**Görev A:** Kayıtların başından "Image resolution: width=1440" ifadesinin geçtiği satıra kadar olan satırları, o satır da dahil olmak üzere, hiçbir değişiklik yapmadan aynen yazınız.

İyilik Seferberliği 

İnsanların önceliği vardır. 
En önemli önceliği de kanun gibidir. 
Kendisini koyar dünyanın merkezine ve der ki hâl diliyle:
''Bana benim istediğim şekilde davranın.''
Devam eder sonra... 
''Benim değer verdiklerime ben nasıl davranıyorsam sizler de öyle davranın. 
Benim saygı duyduğum şeylere sizler de saygı duymak zorundasınız. 
Arkamdan konuşulmasından, dedikodumun yapılmasından zerre kadar hoşlanmam. 
Nifak tohumu ekip insanları birbirine düşürenlerden nefret ederim...''
Liste böyle uzar gider... 
Bunlar aslında çok güzel hasletler...
Keşke hepimiz bu tür hasletlere sahip olabilsek.
İşin tuhaf tarafı şu ki... 
''Ben istediğim gibi yaşayayım, sen benim istediğim gibi yaşa!'' algısı hemen hemen hepimizde hakim. 
İnsan nasıl düşünemez ki bu ikilemi?
Ben sana bağırırım ama sen bağırma! 
Ben alttan almam ama sen al! 
Ben seni sarakaya alırım ama sen beni alma! 
Ben gücümün yettiğine bağırırım onun çoluk çocuk olmasını düşünmem ama sen bana aynısını yapamazsın. 
Ben senin değer verdiğin lidere gerekirse hakaret ederim ama sen benim liderime saygı duymak zorundasın.

**Görev B:** İyilik seferberliği konulu metni baştan sona, tek kelimesini değiştirmeden yeniden veriniz.

**Veri listesi:**
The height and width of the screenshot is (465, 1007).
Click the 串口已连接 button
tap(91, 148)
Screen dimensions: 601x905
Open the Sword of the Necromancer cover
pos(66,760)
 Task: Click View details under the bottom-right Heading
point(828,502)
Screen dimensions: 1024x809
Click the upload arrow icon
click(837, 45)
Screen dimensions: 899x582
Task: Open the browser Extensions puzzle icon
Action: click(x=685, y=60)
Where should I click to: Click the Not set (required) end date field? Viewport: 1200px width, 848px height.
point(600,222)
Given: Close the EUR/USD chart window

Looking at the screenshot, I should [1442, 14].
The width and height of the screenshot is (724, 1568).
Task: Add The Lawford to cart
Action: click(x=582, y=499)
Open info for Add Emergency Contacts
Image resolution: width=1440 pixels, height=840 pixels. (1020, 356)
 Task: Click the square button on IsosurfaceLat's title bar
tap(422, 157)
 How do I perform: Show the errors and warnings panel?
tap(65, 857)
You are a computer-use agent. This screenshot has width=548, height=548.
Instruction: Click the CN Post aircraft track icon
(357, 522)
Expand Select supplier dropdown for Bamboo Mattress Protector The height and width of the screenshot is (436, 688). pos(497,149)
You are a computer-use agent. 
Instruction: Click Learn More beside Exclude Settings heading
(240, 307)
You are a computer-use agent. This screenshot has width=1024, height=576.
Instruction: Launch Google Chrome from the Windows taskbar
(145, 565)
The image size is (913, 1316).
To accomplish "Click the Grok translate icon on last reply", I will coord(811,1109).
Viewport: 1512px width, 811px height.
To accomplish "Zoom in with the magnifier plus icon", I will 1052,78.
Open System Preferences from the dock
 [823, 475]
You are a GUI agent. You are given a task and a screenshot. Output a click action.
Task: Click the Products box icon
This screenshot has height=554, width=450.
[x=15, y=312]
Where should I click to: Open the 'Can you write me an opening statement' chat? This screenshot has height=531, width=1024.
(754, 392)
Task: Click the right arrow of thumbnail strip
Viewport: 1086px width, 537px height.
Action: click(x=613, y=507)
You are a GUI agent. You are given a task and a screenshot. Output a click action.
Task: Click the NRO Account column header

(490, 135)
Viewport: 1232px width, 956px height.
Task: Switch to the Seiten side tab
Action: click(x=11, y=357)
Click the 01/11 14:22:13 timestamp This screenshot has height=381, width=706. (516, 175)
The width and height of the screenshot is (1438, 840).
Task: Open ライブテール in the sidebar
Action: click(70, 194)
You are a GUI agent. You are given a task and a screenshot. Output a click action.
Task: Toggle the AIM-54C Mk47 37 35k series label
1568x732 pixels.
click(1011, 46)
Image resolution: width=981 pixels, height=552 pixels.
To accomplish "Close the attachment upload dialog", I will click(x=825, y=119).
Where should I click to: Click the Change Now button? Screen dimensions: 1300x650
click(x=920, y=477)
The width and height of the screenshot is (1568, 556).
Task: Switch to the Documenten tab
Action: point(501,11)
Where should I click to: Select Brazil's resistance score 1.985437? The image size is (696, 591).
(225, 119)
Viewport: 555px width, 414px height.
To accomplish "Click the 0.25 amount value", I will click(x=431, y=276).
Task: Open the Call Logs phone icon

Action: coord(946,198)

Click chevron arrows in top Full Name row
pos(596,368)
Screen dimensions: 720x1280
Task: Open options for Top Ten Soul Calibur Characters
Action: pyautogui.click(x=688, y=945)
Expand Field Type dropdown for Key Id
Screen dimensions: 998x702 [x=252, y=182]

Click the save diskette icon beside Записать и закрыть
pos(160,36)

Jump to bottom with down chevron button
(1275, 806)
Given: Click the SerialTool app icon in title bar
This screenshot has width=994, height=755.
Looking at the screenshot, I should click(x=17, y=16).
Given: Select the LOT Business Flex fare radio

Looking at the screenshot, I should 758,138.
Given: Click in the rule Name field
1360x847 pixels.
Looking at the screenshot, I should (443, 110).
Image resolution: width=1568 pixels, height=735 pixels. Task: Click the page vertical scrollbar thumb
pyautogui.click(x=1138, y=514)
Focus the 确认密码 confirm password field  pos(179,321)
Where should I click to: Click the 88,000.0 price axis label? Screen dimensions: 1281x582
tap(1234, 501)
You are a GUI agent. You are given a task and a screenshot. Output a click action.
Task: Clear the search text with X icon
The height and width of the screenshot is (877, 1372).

**Beklenen çıktı A:**
The height and width of the screenshot is (465, 1007).
Click the 串口已连接 button
tap(91, 148)
Screen dimensions: 601x905
Open the Sword of the Necromancer cover
pos(66,760)
 Task: Click View details under the bottom-right Heading
point(828,502)
Screen dimensions: 1024x809
Click the upload arrow icon
click(837, 45)
Screen dimensions: 899x582
Task: Open the browser Extensions puzzle icon
Action: click(x=685, y=60)
Where should I click to: Click the Not set (required) end date field? Viewport: 1200px width, 848px height.
point(600,222)
Given: Close the EUR/USD chart window

Looking at the screenshot, I should [1442, 14].
The width and height of the screenshot is (724, 1568).
Task: Add The Lawford to cart
Action: click(x=582, y=499)
Open info for Add Emergency Contacts
Image resolution: width=1440 pixels, height=840 pixels. (1020, 356)

**Beklenen çıktı B:**
İyilik Seferberliği 

İnsanların önceliği vardır. 
En önemli önceliği de kanun gibidir. 
Kendisini koyar dünyanın merkezine ve der ki hâl diliyle:
''Bana benim istediğim şekilde davranın.''
Devam eder sonra... 
''Benim değer verdiklerime ben nasıl davranıyorsam sizler de öyle davranın. 
Benim saygı duyduğum şeylere sizler de saygı duymak zorundasınız. 
Arkamdan konuşulmasından, dedikodumun yapılmasından zerre kadar hoşlanmam. 
Nifak tohumu ekip insanları birbirine düşürenlerden nefret ederim...''
Liste böyle uzar gider... 
Bunlar aslında çok güzel hasletler...
Keşke hepimiz bu tür hasletlere sahip olabilsek.
İşin tuhaf tarafı şu ki... 
''Ben istediğim gibi yaşayayım, sen benim istediğim gibi yaşa!'' algısı hemen hemen hepimizde hakim. 
İnsan nasıl düşünemez ki bu ikilemi?
Ben sana bağırırım ama sen bağırma! 
Ben alttan almam ama sen al! 
Ben seni sarakaya alırım ama sen beni alma! 
Ben gücümün yettiğine bağırırım onun çoluk çocuk olmasını düşünmem ama sen bana aynısını yapamazsın. 
Ben senin değer verdiğin lidere gerekirse hakaret ederim ama sen benim liderime saygı duymak zorundasın.